## SOAL TERTULIS A
Dalam bacaan tentang Pangeran Diponegoro di bawah, kitab apa yang diajarkan Kiai Mojo kepada para kiai lain dan para komandan pasukan?
## SOAL TERTULIS B
Tuliskan persis bagian bacaan tentang Pangeran Diponegoro di bawah, mulai dari kata-kata yang memuat "Kiai Mojo, salah" dan berhenti setelah "Diponegoro pasca-Perang Jawa.".

## BACAAN
Tersebar Di Pulau Jawa, Napak Tilas Laskar Diponegoro Dirikan Pesantren
BNews–MAGELANG– Siapa yang tidak kenal dengan tokoh Pahlawan Pangeran Diponegoro. Terutama masyarakat di Magelang, dimana Pangeran Diponegoro dulunya berada untuk berjuang dan menyebarkan ajaran islam.
Dikutip dari Sejarahwan bernama Peter Carey dalam bukunya, “Kuasa Ramalan: Pangeran Diponegoro dan Akhir Tatanan Lama di Jawa, 1785-1855,”. Dimana dituliskannya kurang lebih ada 108 kiai, 31 haji, 15 syekh; 12 penghulu Keraton Yogyakarta, dan 4 kiai-guru (mursyid tarekat) yang turut berperang bersama Pangeran Diponegoro.
Di antara mereka yang adalah Kiai Mojo, ideolog Perang Jawa yang banyak disebut sebagai penasehat spiritual-intelektual sang pangeran.
Dukungan dari para ulama datang karena sejak kecil Diponegoro sering mengunjungi berbagai pesantren di wilayah Yogyakarta. Serta ditempa secara spiritual oleh nenek buyutnya, Ratu Ageng yang dikenal salehah.
Nenek buyut Diponegoro ini selain dikenal sebagai perempuan yang memiliki pengetahuan agama Islam, juga dihormati karena keperkasaannya. Yakni saat mendampingi Sultan Hamengku Buwono I ketika berjuang menghadapi Belanda selama Perang Giyanti (1746-1755).
Dalam buku lainnya, “Takdir: Riwayat Pangeran Diponegoro (1785-1855)” Carey menyebutkan, didikan dari neneknya yang membuat Raden Mas Ontowiryo;—nama kecil Diponegoro—mengenal dekat jejaring para ulama di wilayah Mataram.
Kiai Mojo, salah satu penasehat Diponegoro, mengajar kitab Fath al-Wahhab karya Zakariyya al-Anshari (w. 926 H) kepada para kiai lain dan juga kepada para komandan pasukan.
DOWNLOAD APLIKASI BOROBUDUR NEWS (KLIK DISINI)
Dalam jurnal ilmiah berjudul “Menelusuri Jejak Laskar Diponegoro di Pesantren” diterbitkan di FALASIFA : Jurnal Studi Keislaman karya Rizal Mumazziq Z STAI Al-Falah As-Sunniyyah Kencong Jember, dikupas penyebaran prajurut Pangeran Diponegoro pasca-Perang Jawa.

## DAFTAR CATATAN

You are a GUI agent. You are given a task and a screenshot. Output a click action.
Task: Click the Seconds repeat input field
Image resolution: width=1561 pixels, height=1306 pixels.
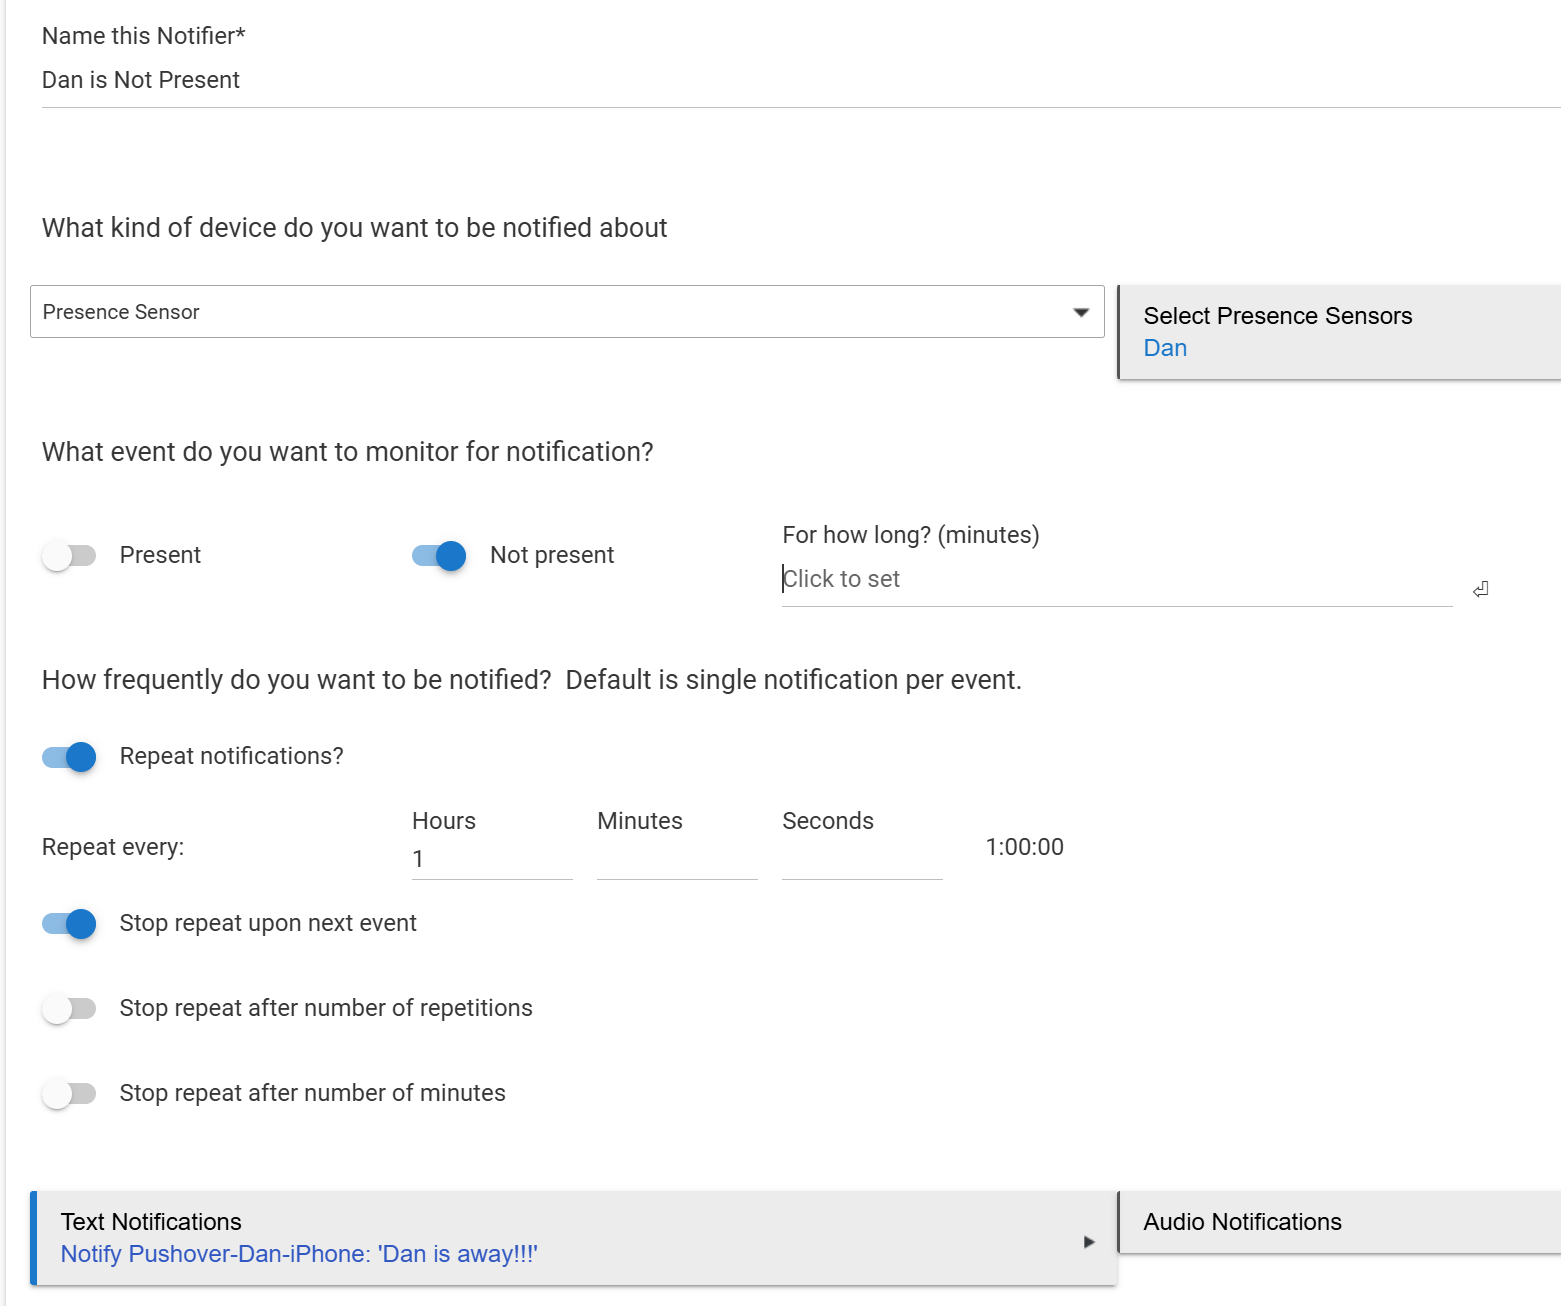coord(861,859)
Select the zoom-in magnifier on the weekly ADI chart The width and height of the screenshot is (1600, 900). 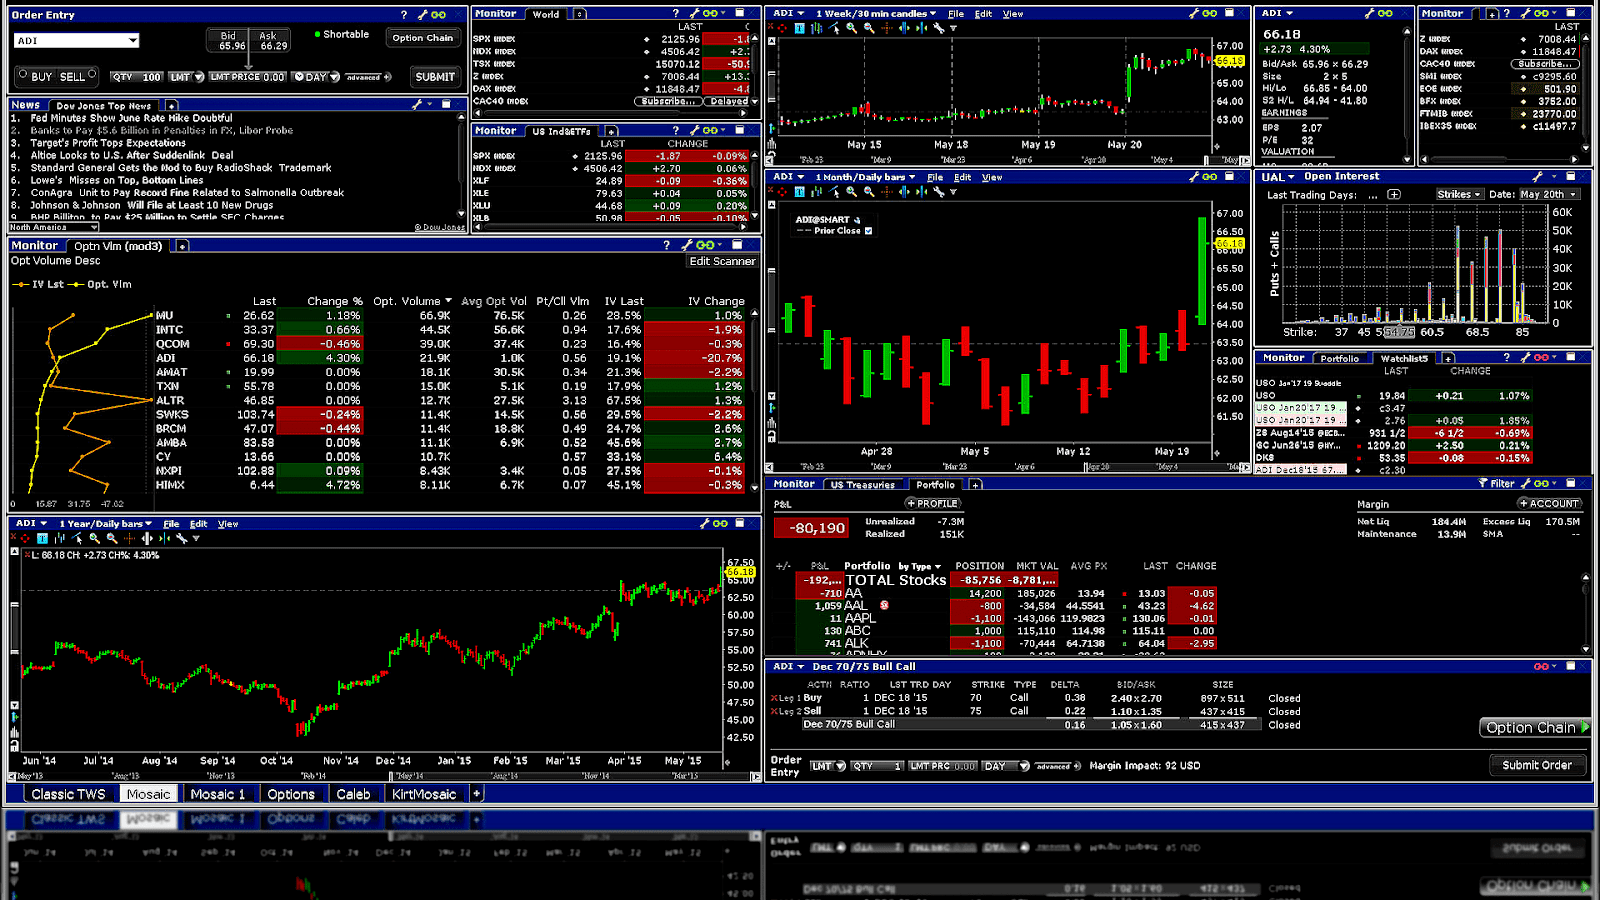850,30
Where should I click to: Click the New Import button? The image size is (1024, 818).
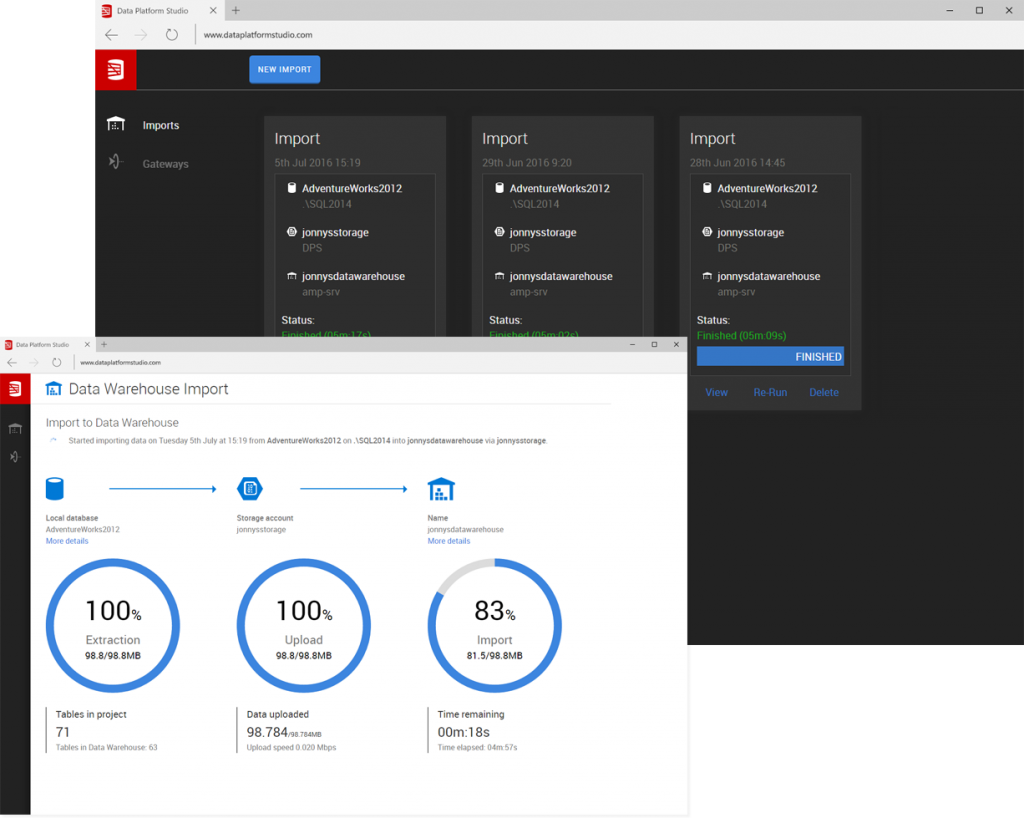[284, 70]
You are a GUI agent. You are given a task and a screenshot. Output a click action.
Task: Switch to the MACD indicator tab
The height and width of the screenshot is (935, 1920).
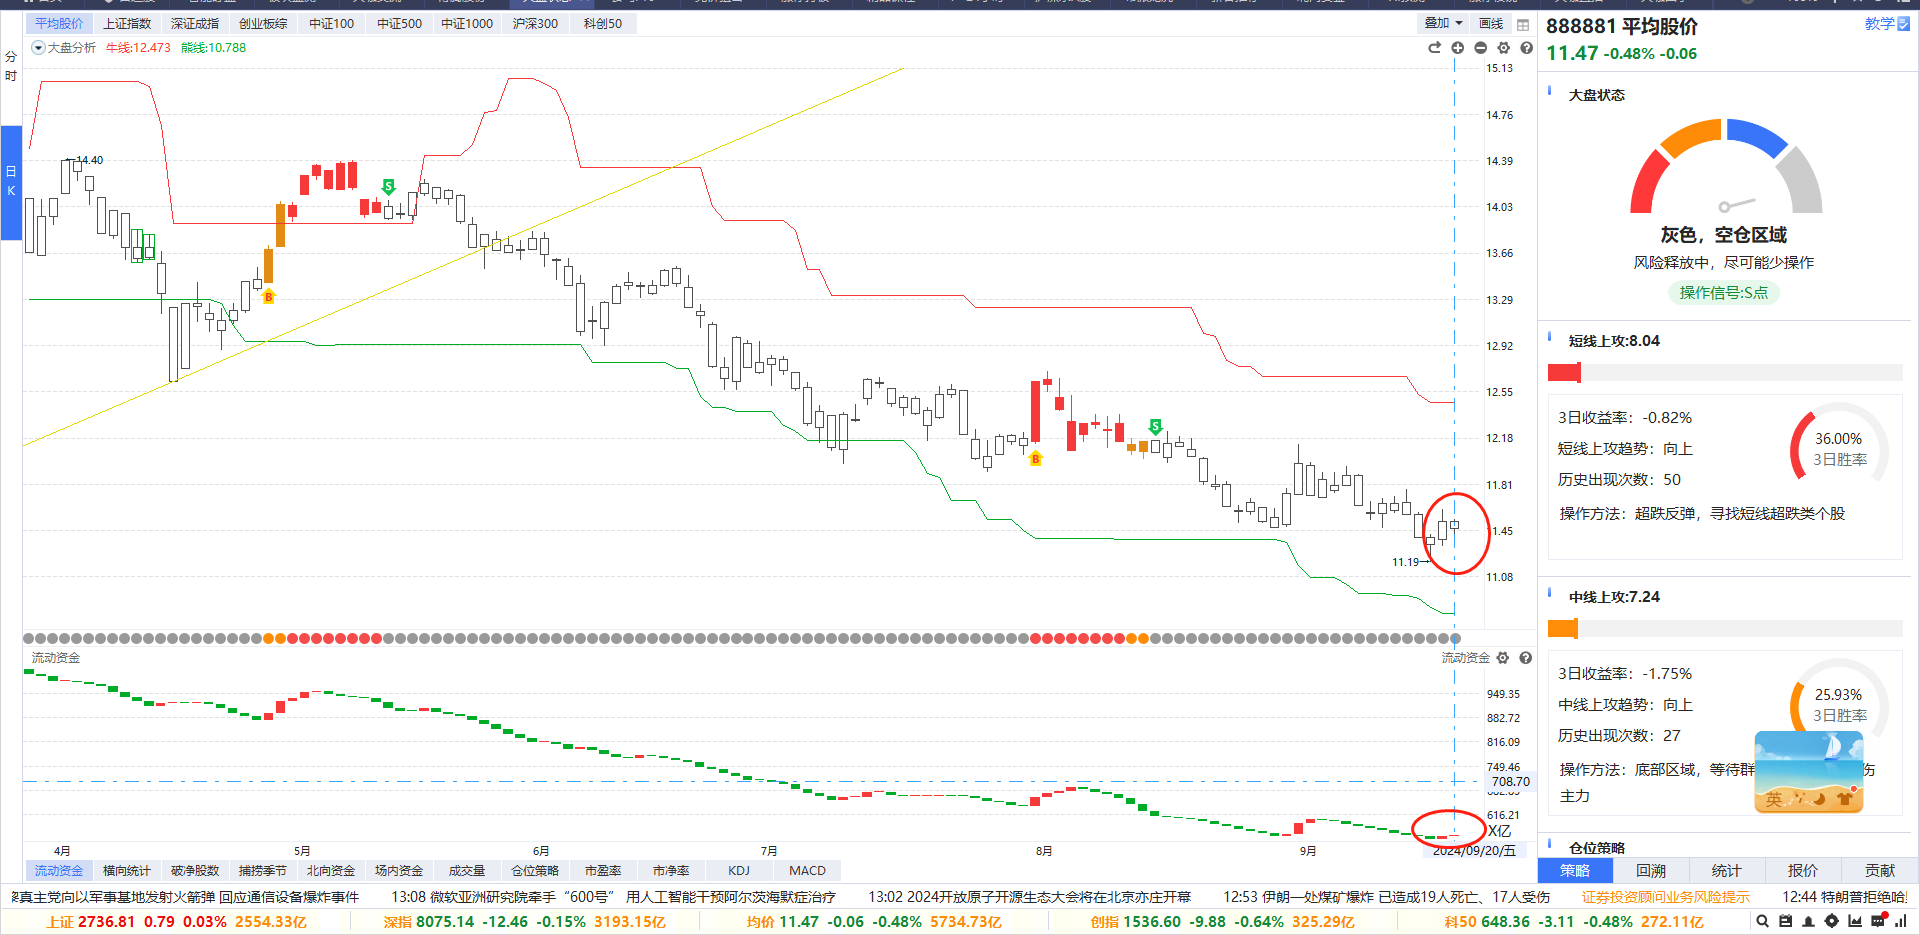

## JAWABAN TERTULIS A
Kitab Fath al-Wahhab karya Zakariyya al-Anshari.

## JAWABAN TERTULIS B
Kiai Mojo, salah satu penasehat Diponegoro, mengajar kitab Fath al-Wahhab karya Zakariyya al-Anshari (w. 926 H) kepada para kiai lain dan juga kepada para komandan pasukan.
DOWNLOAD APLIKASI BOROBUDUR NEWS (KLIK DISINI)
Dalam jurnal ilmiah berjudul “Menelusuri Jejak Laskar Diponegoro di Pesantren” diterbitkan di FALASIFA : Jurnal Studi Keislaman karya Rizal Mumazziq Z STAI Al-Falah As-Sunniyyah Kencong Jember, dikupas penyebaran prajurut Pangeran Diponegoro pasca-Perang Jawa.